Le président Erdoğan présente cette offensive comme une opération antiterroriste visant à empêcher les YPG[1], considérés comme une extension du PKK[2], de contrôler une vaste bande de territoire à la frontière turque. Le premier objectif est le canton d’Afrin, situé à 20 km de la frontière. Entre 10 000 et 20 000 rebelles, regroupés sous la bannière de l’Armée syrienne libre (ASL), assistent les quelque 6 000 soldats turcs déployés pour l’offensive[3]. L’avancée des troupes au sol est appuyée par un engagement significatif de l’artillerie, des blindés et de l’aviation turque, notamment lors de la phase initiale de l’opération en zone montagneuse. 72 avions de combat (F-16 et F-4 2020s) sont mobilisés le premier jour de l’offensive[4] (soit 25 % du parc des forces aériennes turques)[5]. L’opération est rendue possible par le feu vert de Moscou, qui retire ses forces de police militaire présentes à Afrin un jour avant le lancement de l’offensive turque. La Russie aurait laissé le champ libre à Ankara après avoir échoué à convaincre les YPG de laisser les troupes pro-régime s’emparer d’Afrin[6].

Malgré la multiplication des annonces de victoire imminente, l’offensive piétine dès les premiers jours face à la résistance des 8 000 à 10 000 combattants kurdes positionnés dans le canton d’Afrin. Plusieurs sources avancent que les YPG disposeraient, entre autres, de missiles antichars guidés (9M113 Konkurs et 9M133 Kornet russes, BMG-71-TOW américains) et de MANPADs (man-portable air-defense system) SA-18 Igla russes[7]. Cet arsenal leur aurait notamment permis d’endommager, voire de détruire plusieurs dizaines de chars turcs[8], et d’abattre au moins un hélicoptère T129 ATAK[9]. Fin février, Ankara renforce ses effectifs en déployant 3 000 éléments des forces spéciales de la police et de la gendarmerie entraînées au combat urbain. Le 18 mars, au terme de 58 jours de combats, les milices kurdes décident de se retirer d’Afrin, annonçant poursuivre une campagne de guérilla dans les montagnes alentours. Près de 300 civils auraient perdu la vie lors des bombardements ; parmi les combattants, les pertes sont estimées à 1 500 côté kurde et 400 côté ASL/Turquie, tandis que plus de 200 000 personnes auraient fui la région pour échapper aux hostilités[10].

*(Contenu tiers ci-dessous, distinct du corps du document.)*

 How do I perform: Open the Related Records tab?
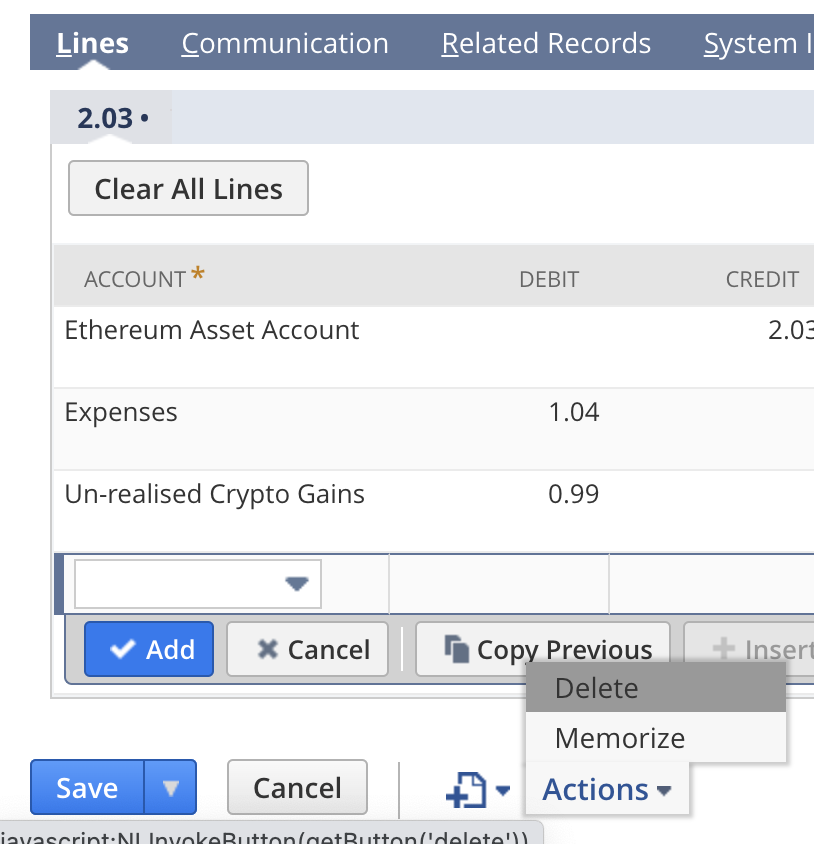pyautogui.click(x=546, y=43)
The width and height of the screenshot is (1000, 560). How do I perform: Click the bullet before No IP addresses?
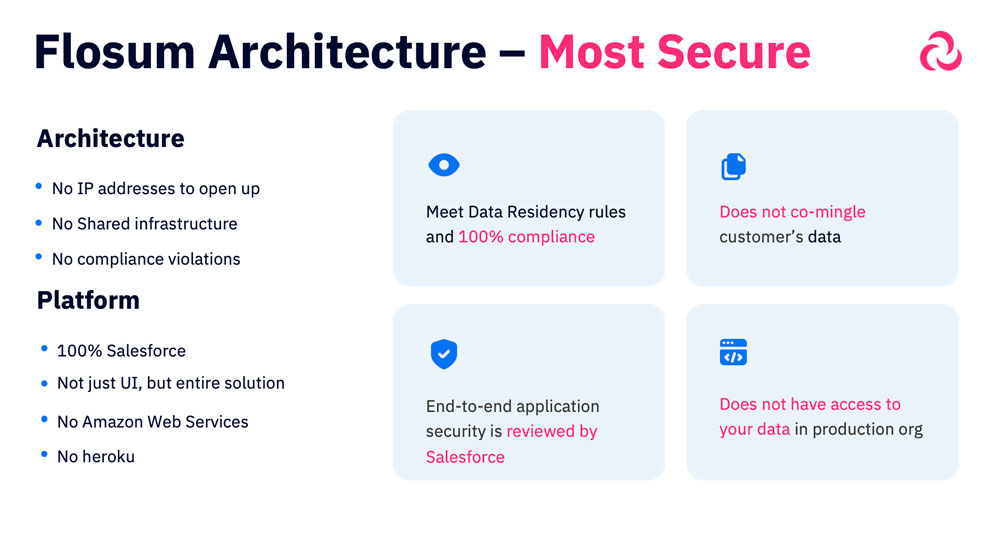[39, 187]
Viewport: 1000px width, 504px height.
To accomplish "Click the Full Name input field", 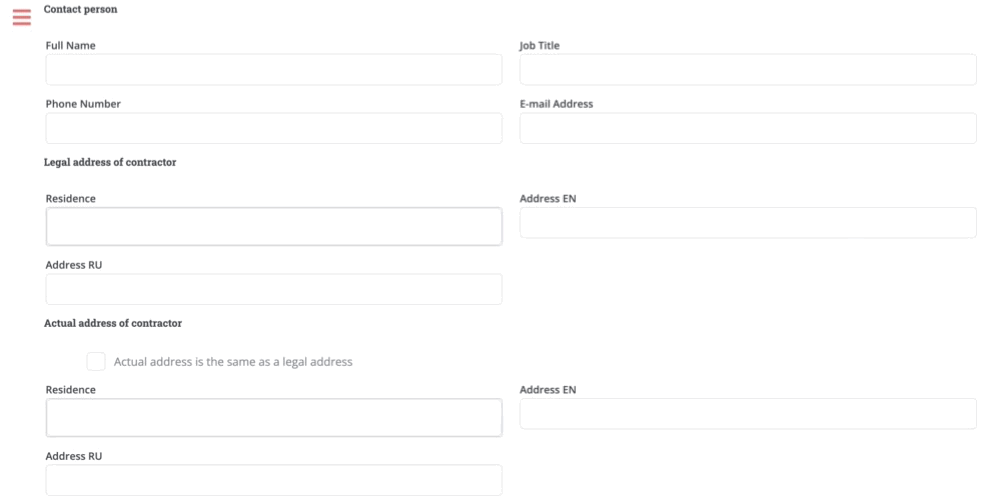I will click(x=273, y=70).
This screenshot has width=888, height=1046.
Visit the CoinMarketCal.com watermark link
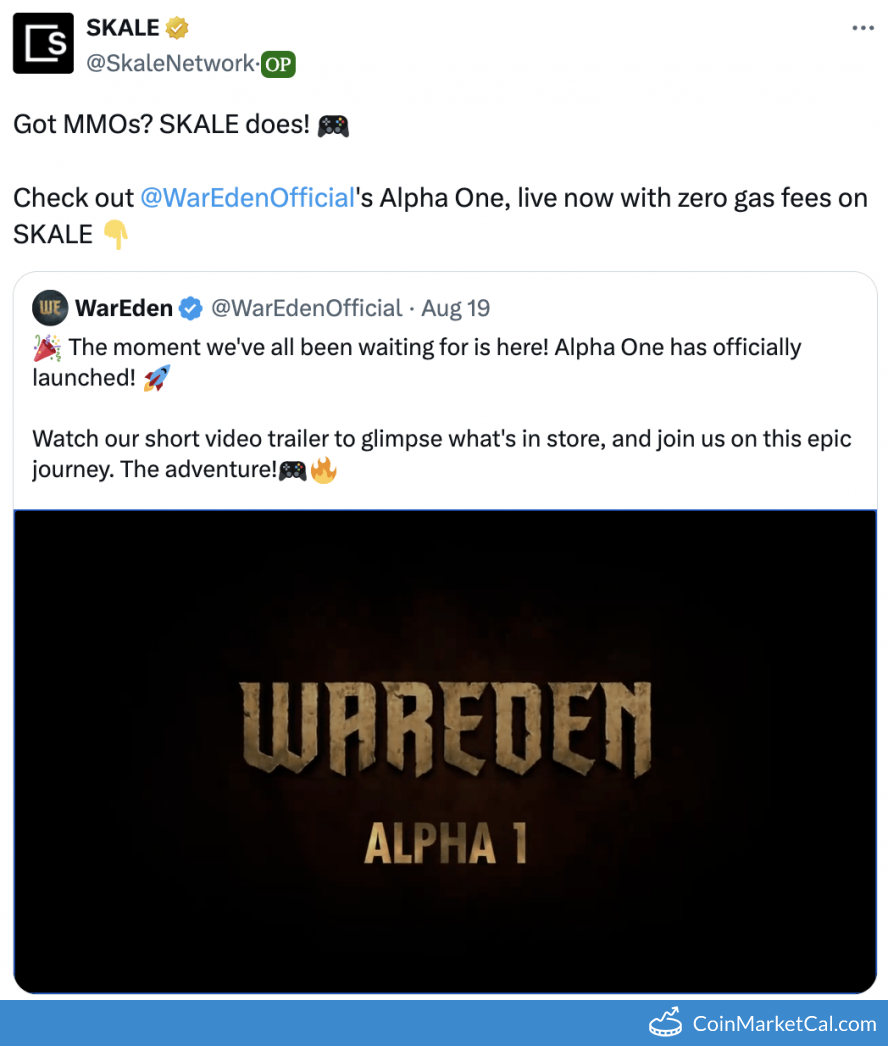click(x=763, y=1023)
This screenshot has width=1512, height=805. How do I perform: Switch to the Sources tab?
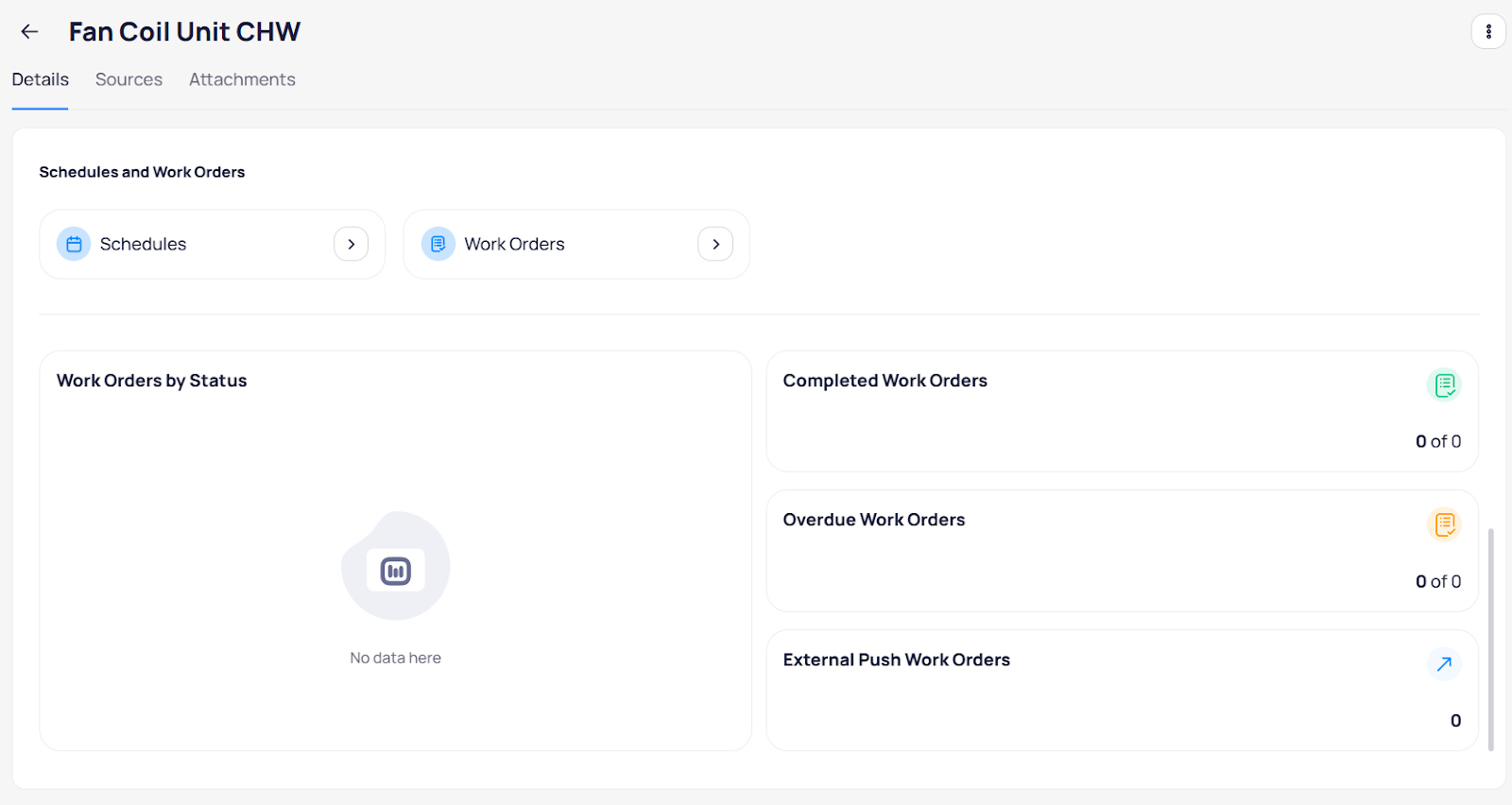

Damas n’a pas manqué de condamner l’intervention turque en territoire syrien, mais n’a autorisé qu’un maigre déploiement de quelques centaines de miliciens loyalistes en soutien aux Kurdes[11]. Du côté des partenaires occidentaux, les appels à la retenue se sont multipliés, les États-Unis reprochant à Ankara d’entraver la lutte contre Daech dans l’est de la Syrie : l’offensive turque a en effet détourné vers Afrin près de 1 700 miliciens kurdes membres des FDS[12]. Le président Erdoğan a en retour déploré le manque de soutien de l’OTAN[13], et annoncé vouloir poursuivre l’offensive en direction de Manbij, à une centaine de kilomètres à l’est d’Afrin, où sont stationnées les forces spéciales américaines et françaises ; il a également menacé d’intervenir dans le Sinjar, au nord-ouest de l’Irak[14]. Malgré son accord initial, Moscou s’est rallié à Téhéran pour demander à Ankara de se retirer d’Afrin au bénéfice des troupes pro-régime. M. Erdoğan leur a opposé une fin de non-recevoir, invoquant des impératifs sécuritaires justifiant un maintien de la présence turque. Ankara a ainsi soutenu la mise en place d’un conseil local composé de membres de l’opposition syrienne pour la gestion des affaires courantes d’Afrin[15], tandis que la police turque a pris en charge la formation de forces de sécurité.

Contexte

Cette opération s’inscrit dans le cadre de la lutte menée depuis 1984 contre le PKK, organisation considérée comme terroriste par Ankara[16]. Le conflit opposant le mouvement de guérilla séparatiste au gouvernement turc aurait déjà fait plus de 40 000 morts[17]. En 1999, l’arrestation du leader kurde Abdullah Öcalan met temporairement fin à l’insurrection, qui reprend en 2004. Une nouvelle cessation des hostilités accompagne l’ouverture officielle de négociations de paix entre Ankara et le PKK, en 2013. Lors des élections parlementaires de juin 2015, l’AKP[18] d’Erdoğan réalise son plus mauvais score depuis 2002 (40 % des voix), face à la montée en puissance des nationalistes du MHP (16 %) et du parti kurde HDP (13 % des voix). Le gouvernement turc décide alors de changer de stratégie et de suspendre les négociations menées avec le PKK, afin de tenter de conquérir les électeurs nationalistes opposés au processus[19]. La rupture des pourparlers entraîne la reprise de lutte armée à l’été 2015 dans le sud-est de la Turquie[20].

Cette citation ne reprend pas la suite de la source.